Penanganan krisis citra yaitu penanganan suatu keadaan dimana kepercayaan masyarakat atau konstituen politik terhadap kandidat kepala daerah yang mengalami kemerosotan, kemunduran, bahkan kehilangan kepercayaan masyarakat. Baik di karenakan kejadian atau peristiwa tertentu yang mendapat perhatian publik. Dalam membangun citra, kandidat kepala daerah akan menghadapi isu seputar kredibilitas, masa lalu, politik pribadi dan sebagainya. Hal ini harus dapat di counter dengan baik agar tidak berkembang merusak citra positif  yang sudah dan sedang dibangun.
Analisis media membantu kandidat kepala daerah untuk menganalisis media agar tidak dirugikan akibat pemberitan yang salah dan bias yang disebabkan oleh sudut pandang wartawan yang negatif dalam penulisan berita, pemilihan bahasa dan cara penyampaian oleh wartawan yang kurang tepat, prasangka tersembunyi, bias waktu, kesalahan wartawan memahami konteks, perspektif wartawan yang dangkal, dan berbagai bentuk interes kepentingan kelompok tertentu sehingga dalam menonjolkan isu dan fakta tidak berimbang dan merugikan kandidat kepala daerah.

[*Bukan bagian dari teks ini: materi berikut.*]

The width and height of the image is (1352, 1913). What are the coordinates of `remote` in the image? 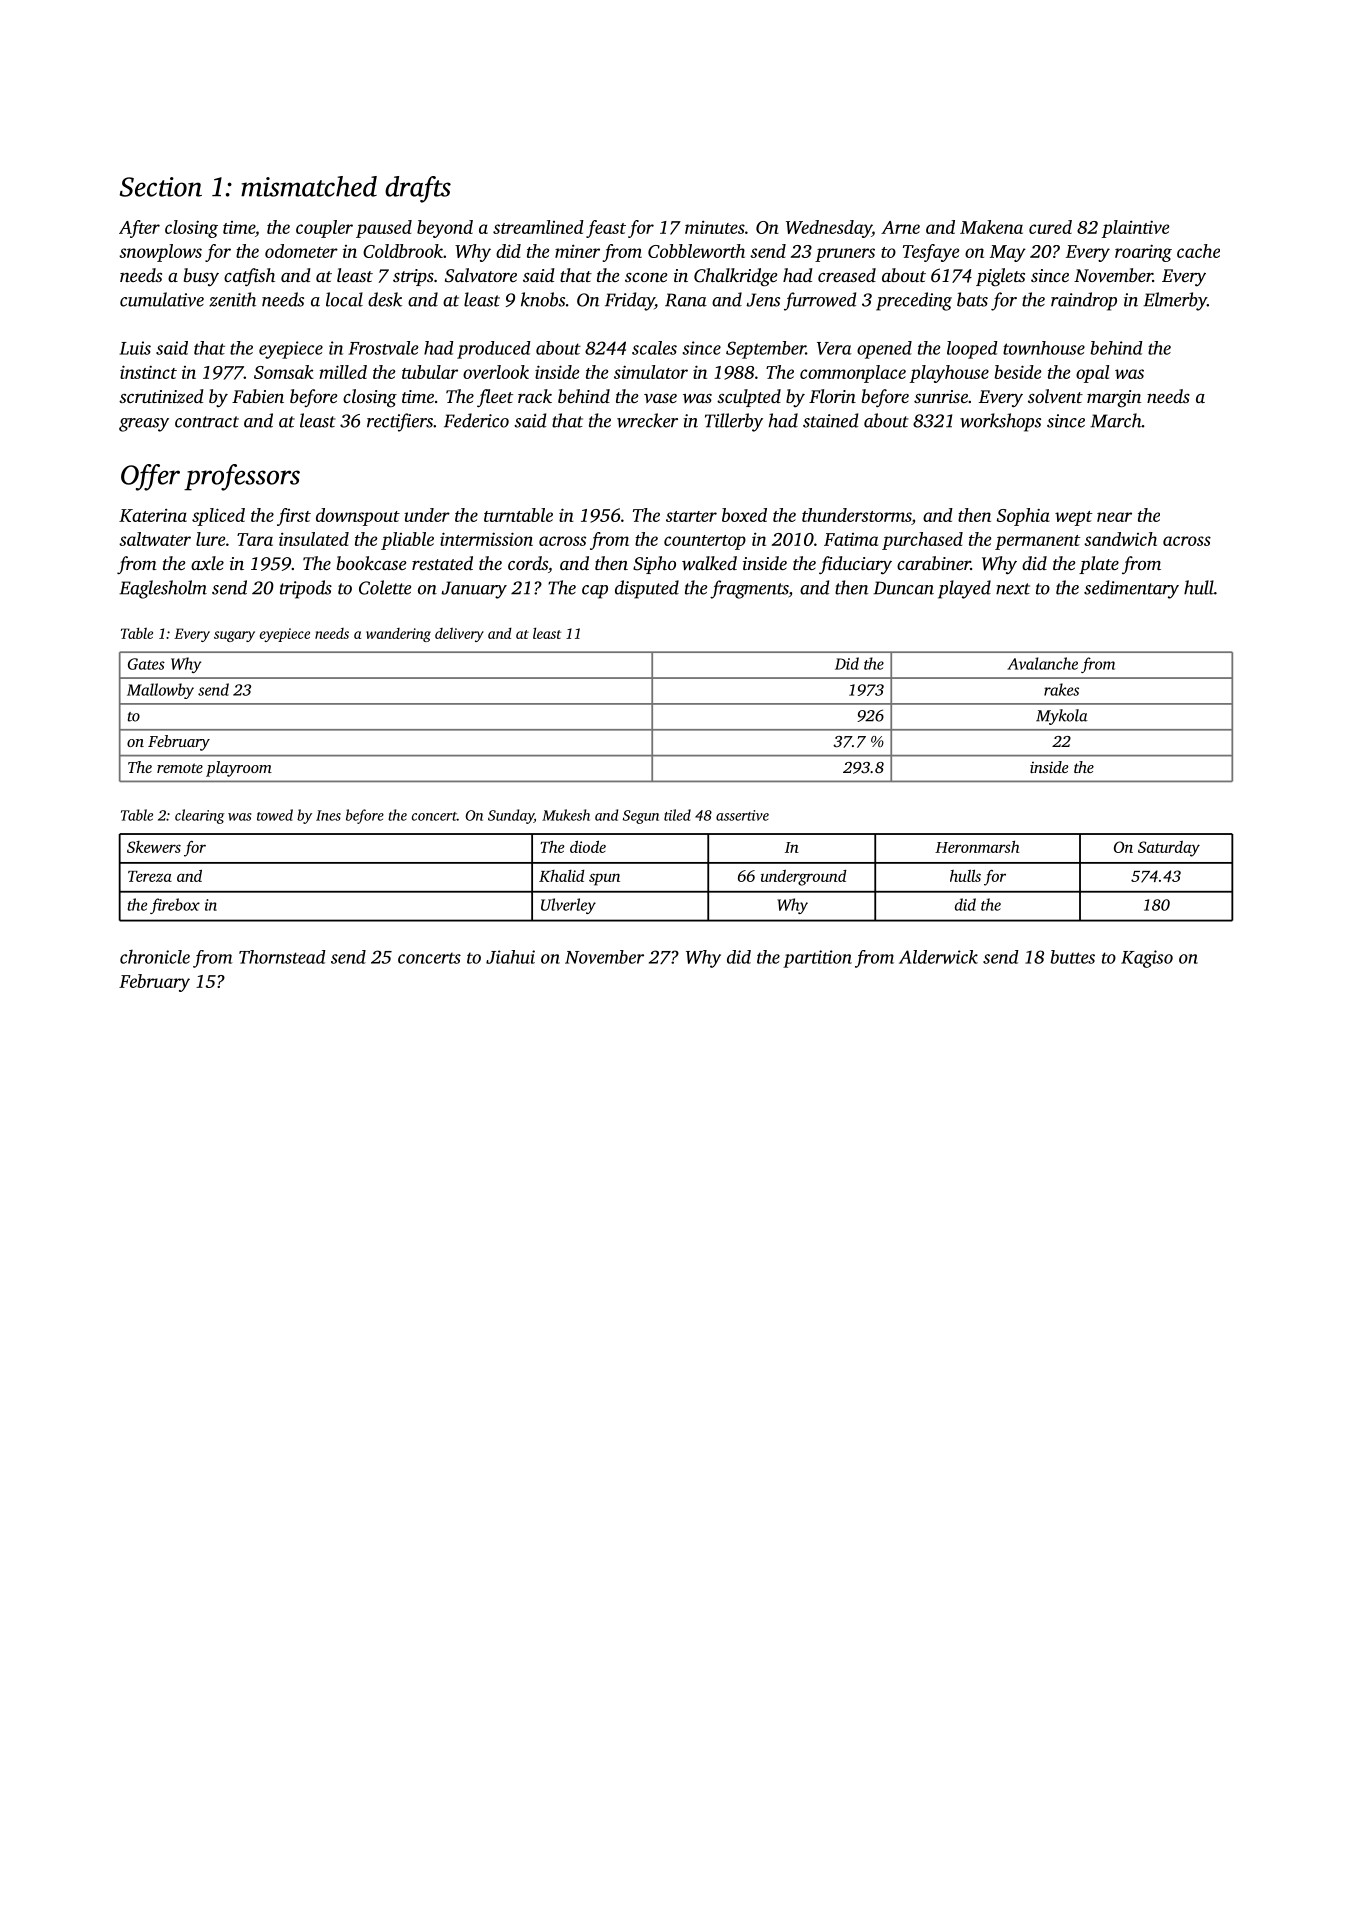 It's located at (180, 768).
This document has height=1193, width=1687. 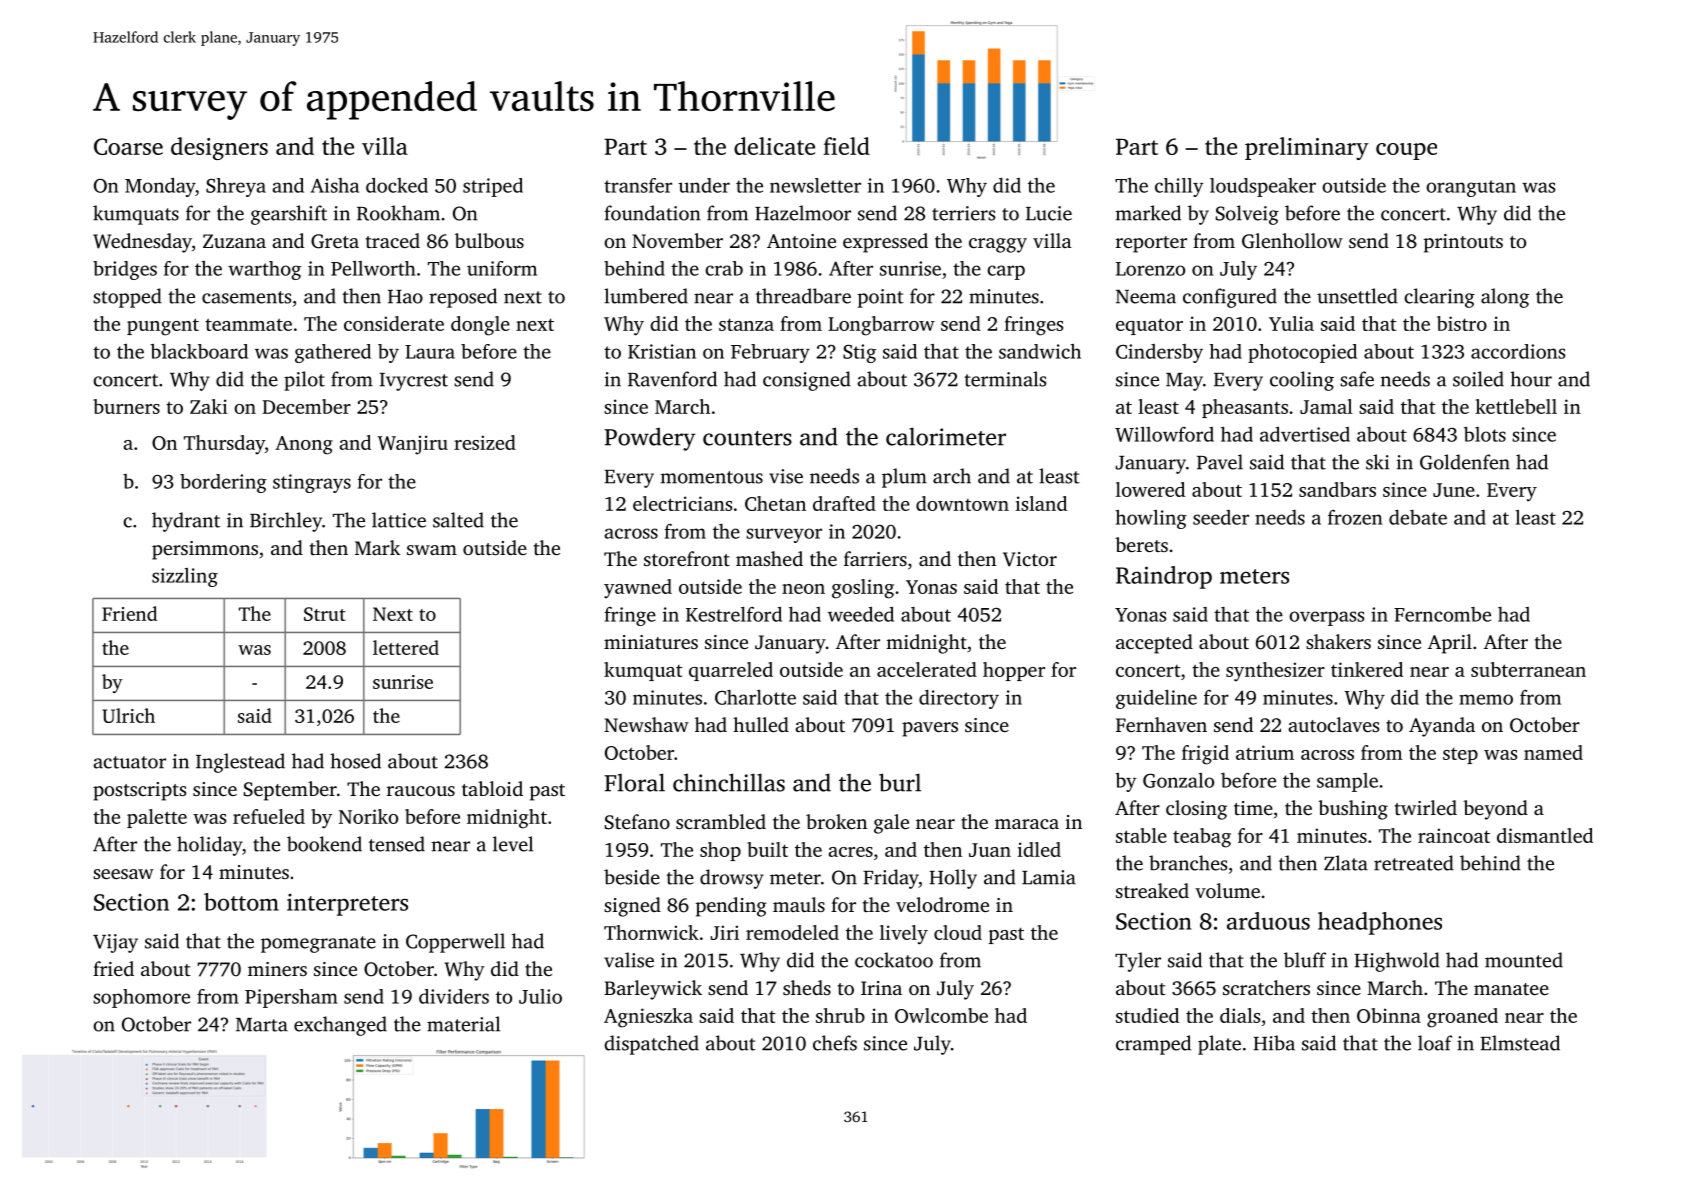 I want to click on chefs, so click(x=835, y=1043).
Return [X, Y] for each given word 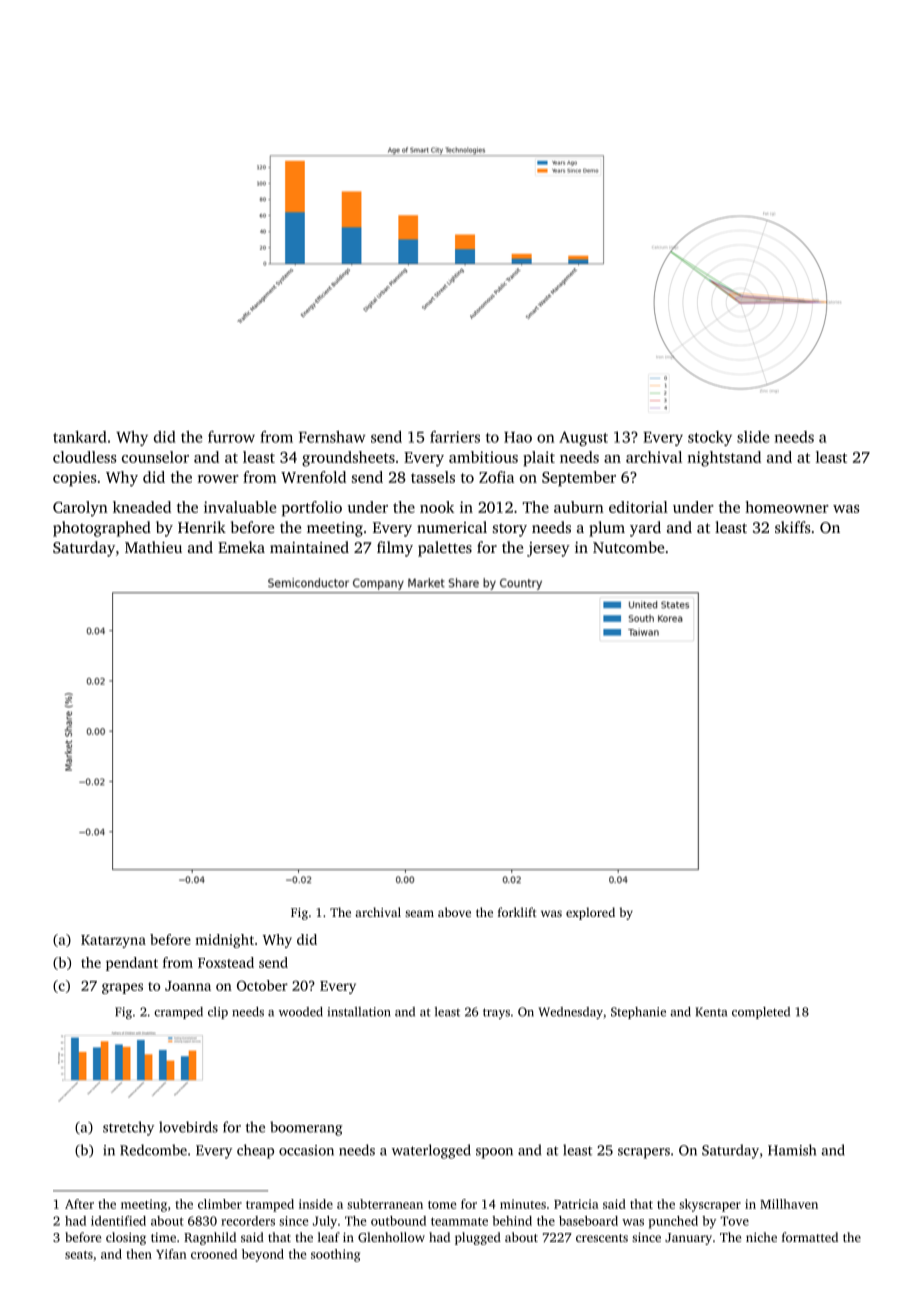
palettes [445, 549]
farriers [455, 437]
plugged [478, 1238]
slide [753, 437]
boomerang [306, 1128]
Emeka [241, 547]
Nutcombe [628, 547]
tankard [80, 437]
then [139, 1254]
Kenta [711, 1012]
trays [496, 1013]
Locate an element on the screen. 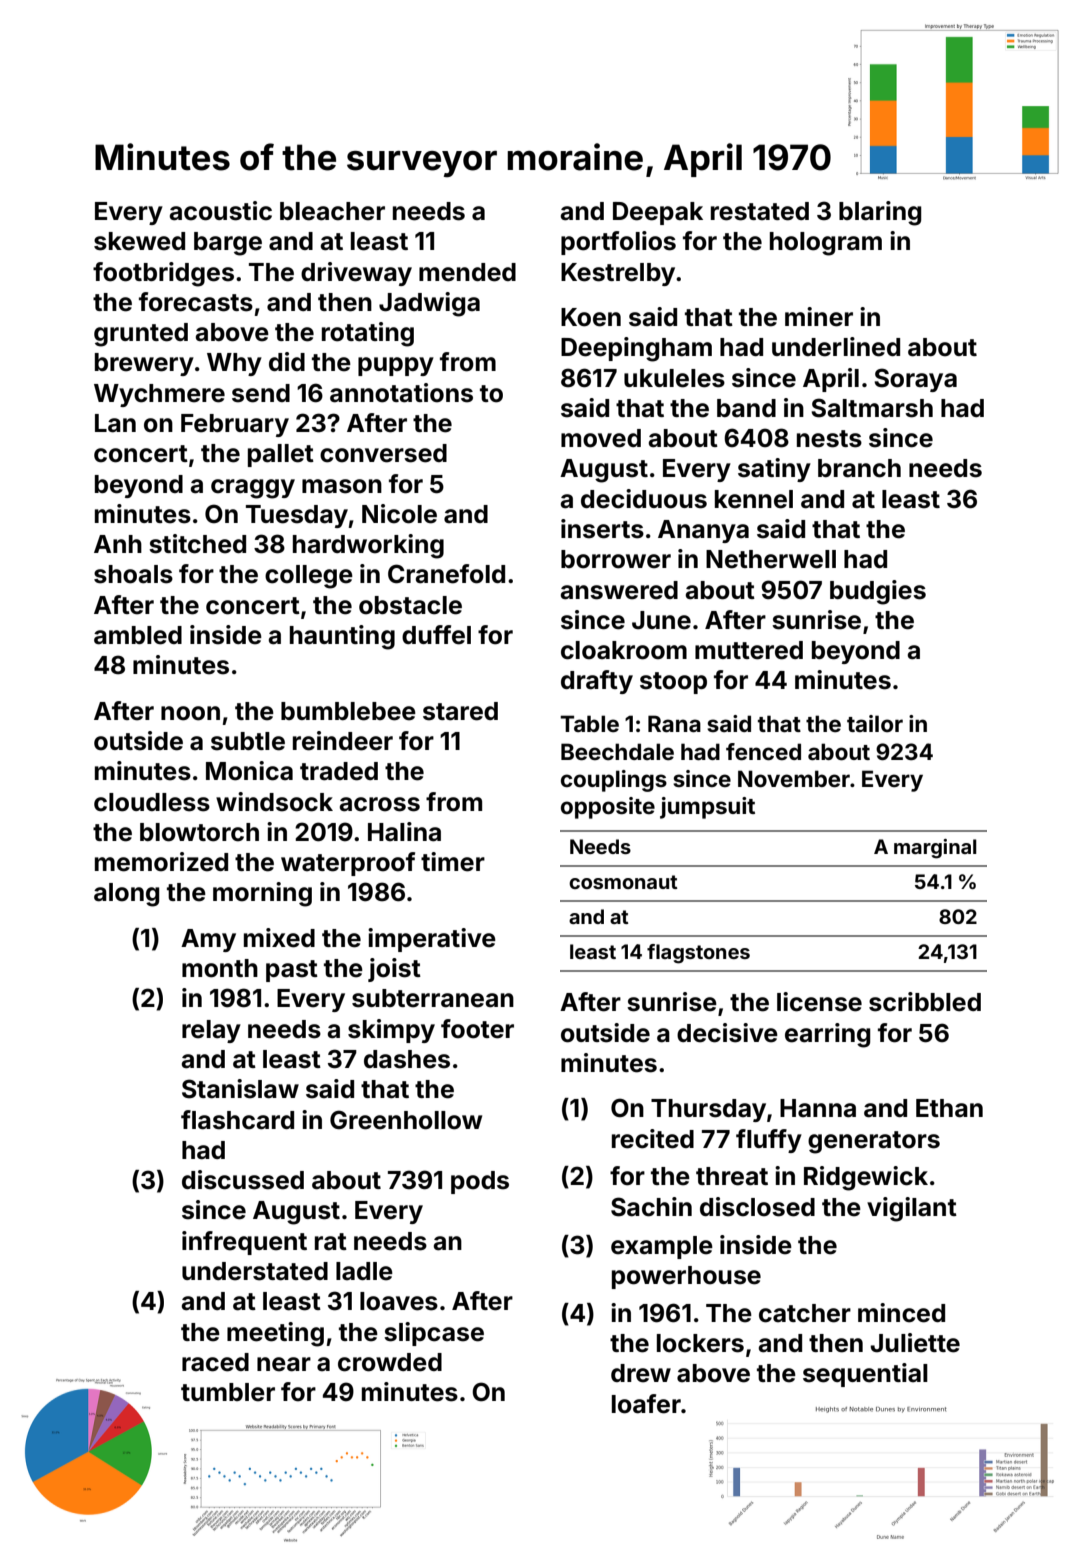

Menjual citra positif dan program sesuai keunikan, kompetensi, dan prestasi kandidat kepala daerah sebagai pemimpin yang memiliki jiwa kepemimpinan sesuai kultur budaya Indonesia, santun, agamis, jujur, dan bertangung jawab kepada Allah I.
Klasifikasi Hukum Pencitraan
Adapun hukum melaksanakan politik pencitraan baik dalam dunia birokrasi atau bukan sebagaimana pendapat Imam Ghazali terdapat tiga klasifikasi hukum. Pertama, tidak boleh (mahdzur) apabila langlah-langkah yang ditempuh oleh calon pemimpin dan antek-anteknya tidak dibenarkan syariat seperti penipuan (talbîs), menyebutkan aib atau kejelekan lawan, mengadu domba dan lainnya. Begitu pula menyiarkan kebaikan-kebaikan calon pemimpin yang dicitrakan ternyata tidak ada ditokoh yang dicitrakan.

Kedua, hukumnya boleh apabila dengan pencitraan sifat yang dimiliki kandidat pemimpin. Seperti firman Allah I yang menceritakan bujukan Nabi Yusuf e pada rajanya:
Artinya: “Izinkanlah aku untuk menjaga hasil tanam bumi itu, sesungguhnya aku mampu menjaga dan mengetahui tata caranya.”
            Dalam ayat tersebut Nabi Yusuf u mencitrakan dirinya dengan mencari perhatian sang raja akan kemampuan dan pengetahuan yang beliau miliki. Ketepatan saat itu beliau membutuhkan kursi kekuasaan dan beliau memang benar atas pengakuan yang Nabi Yusuf u sampaikan.
Model hukum yang ketiga juga diperbolehkan yaitu pencitraan yang dilakukan dengan tujuan menjaga elektabilitas dengan menutupi kejelekan orang tertentu dengan cara yang dibenarkan syara’. Bahkan dilarang merusak kehormatan orang lain dengan membeberkan kejelekannya. Praktek ini bukan termasuk penipuan (talbîs) melainkan menutup sarana terbukanya cela yang sebenarnya tidak ada gunanya untuk diperbincangkan. Seperti orang yang berusaha menutupi keburukan raja atau pemimpin yang pernah meminum khamr.
Beda halnya bila memujinya dengan predikat warak. Sebab pujian sedemikian merupakan pernyataan warak yang diungkapkan untuk pemimpin tersebut adalah penipuan (talbîs) dan tidak mengakui bahwa raja tersebut pernah meminum khamr yang pada hakikatnya bertentangan dengan iktikad warak. Juga diperbolehkan pencitraan jika tidak terdapat hal-hal yang diharamkan, dalam rangka memberikan informasi tentang calon pemimpin agar pemilih bisa membedakan mana yang layak dan tidak.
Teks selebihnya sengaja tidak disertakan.